Stored data:

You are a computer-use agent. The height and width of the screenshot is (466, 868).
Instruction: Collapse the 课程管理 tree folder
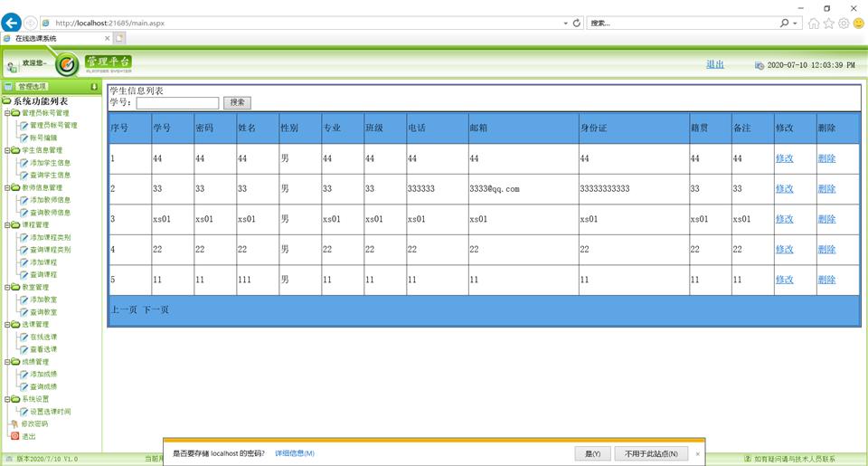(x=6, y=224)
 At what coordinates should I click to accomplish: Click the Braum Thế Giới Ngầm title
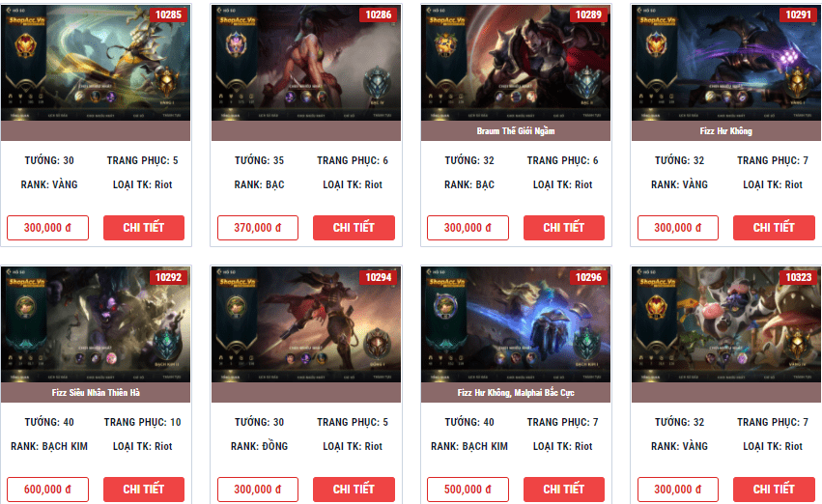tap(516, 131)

ACTIVITY
Please output all of the data exactly as given, omitting any images it holds.

YOUR SOLUTION
You are a computer-use agent. The height and width of the screenshot is (466, 868).
Instruction: Collapse the 课程管理 tree folder
(x=6, y=224)
 At what coordinates should I click to accomplish: Click the Braum Thế Giới Ngầm title
tap(516, 131)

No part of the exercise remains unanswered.